[start of EXCERPT TO READ]

Although Talbot himself has a daemon—a blue macaw—it seems perpetually nervous and we never see them interacting.
As an aside, I note that one of the funnier lines in the novel is when Talbot, who has been spying for the Magisterium, realizes that he is functioning as their tool or useful idiot:
He stood and shook hands, and Talbot gathered his cloak and his briefcase and left, obscurely humiliated, although he wasn’t sure how; but his philosophy soon made that feeling disappear.
If Talbot is slippery, able to bend his rhetoric in whatever way will serve him, materialist philosopher Gottfried Brande is rigid and entrenched. In his mind, daemons are irrational delusions that only the weak-minded believe in. When Pan attempts to initiate a conversation with him, he closes his eyes and ears and thinks he is being attacked by ghosts (even though he doesn’t believe in ghosts either). His own daemon, meanwhile, is a large dog tormented with misery, as is the case with any creature that is thoroughly neglected.
The daemons of the industrialists and capitalists in the book, meanwhile, are in zombie states. Essentially they are ignored by their humans, who deny their own complex humanity as they tear apart beauty, custom, and tradition on their way to maximizing profits. Their daemons, unable to converse with them or with anyone else, essentially shrivel up.
Lyra’s daemon Pan, who has settled into the form of a pine marten, sees her human falling under the spell of both skepticism and soulless materialism, schools of thought that she encounters as a student at Oxford. In the process, Lyra loses the ability to imagine, which she had as a child. Pan therefore separates from her—an agony to both of them—in order to find where her imagination has gone. Put another way, if Lyra is to be healthy and whole, she must reconnect with this side of herself that she has lost. And she must do so in a world that is increasingly hostile to the imagination.
I’ll do a deeper dive into the imagination in a post later this week. Suffice it to say that Pullman draws on the great Romantic poets to articulate its power—I pick up allusions to Blake, Wordsworth, Coleridge, Shelley and Keats in the course of the novel—and that he sees it the way that 18th and 19th centuries saw it, a force that could change history. If Lyra is to save the world a second time (the first time her embrace of sexuality and sensuality saves both the living and the dead from orthodoxy), she will need to prevent religious fundamentalism, soulless materialism, empty intellectualism, and predatory capitalism from destroying the portals through which the imagination works.
It is through these portals that come Pullman’s own marvelous creations, so in a sense he is making a case for the urgency of his own fantasy. A genre that some dismiss as fanciful and others as ungodly (he contends) in actuality reveals a deep and urgent truth: we must have the rich products of the imagination if we are not to end up a dry, desiccated husks living meaningless lives. At the end of the novel, when the Magisterium appears to have closed the final portal, Lyra as artist finds a way to open it back up.
In the act of doing so, Lyra finally reconnects with Pan in a moment of ecstatic joy. This is what it feels to overcome inner alienation and step into the real and full self. Just as she provides us with one model of wholeness at the end of the first trilogy, so she provides us with another model of wholeness in the second.

[end of EXCERPT TO READ]
[start of DATA EXCERPT]

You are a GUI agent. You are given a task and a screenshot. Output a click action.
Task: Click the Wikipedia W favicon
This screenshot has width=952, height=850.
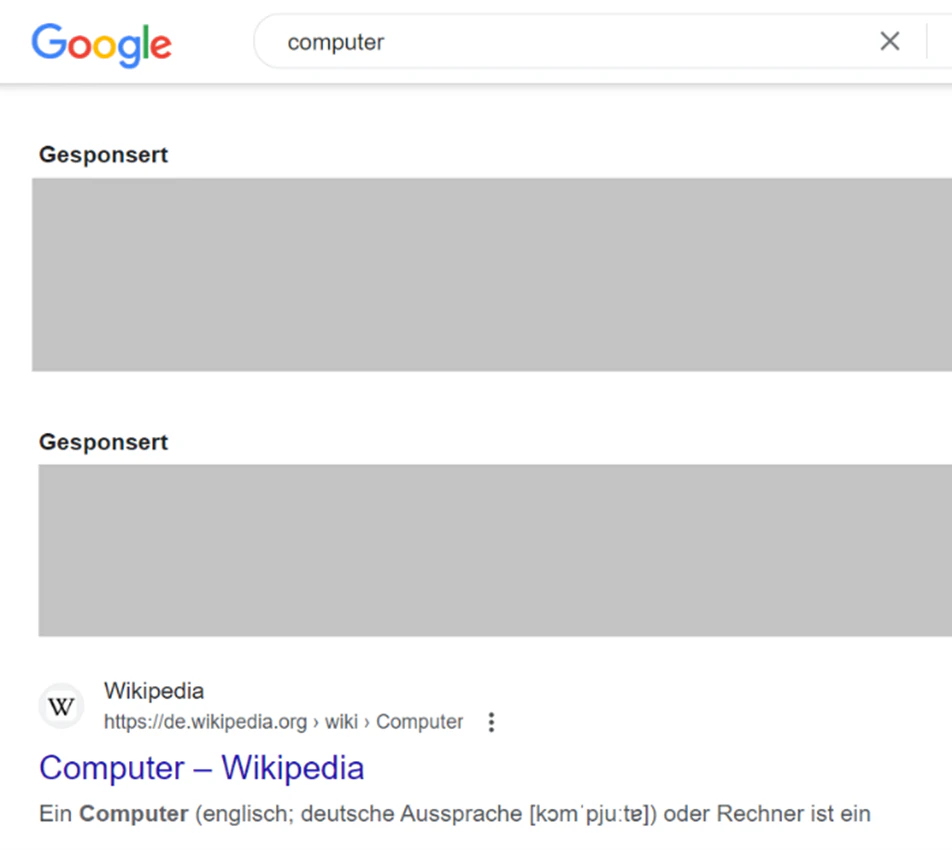61,706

[end of DATA EXCERPT]

TO-DO LIST:
1. Summarize the excerpt on daemons in two sentences.
2. Transcribe the excerpt on daemons from "If Talbot is" up to and including "essentially shrivel up.".
Work from the excerpt on daemons alone.

SOLUTIONS TO EACH TASK:
1. Talbot's daemon is perpetually nervous, Brande's neglected dog is tormented with misery, and the daemons of the industrialists and capitalists, ignored by their humans, shrivel up. Lyra's daemon Pan separates from her to find her lost imagination, and when she reopens the final portal at the end of the novel, she reconnects with Pan in a moment of ecstatic joy.

2.
If Talbot is slippery, able to bend his rhetoric in whatever way will serve him, materialist philosopher Gottfried Brande is rigid and entrenched. In his mind, daemons are irrational delusions that only the weak-minded believe in. When Pan attempts to initiate a conversation with him, he closes his eyes and ears and thinks he is being attacked by ghosts (even though he doesn’t believe in ghosts either). His own daemon, meanwhile, is a large dog tormented with misery, as is the case with any creature that is thoroughly neglected.
The daemons of the industrialists and capitalists in the book, meanwhile, are in zombie states. Essentially they are ignored by their humans, who deny their own complex humanity as they tear apart beauty, custom, and tradition on their way to maximizing profits. Their daemons, unable to converse with them or with anyone else, essentially shrivel up.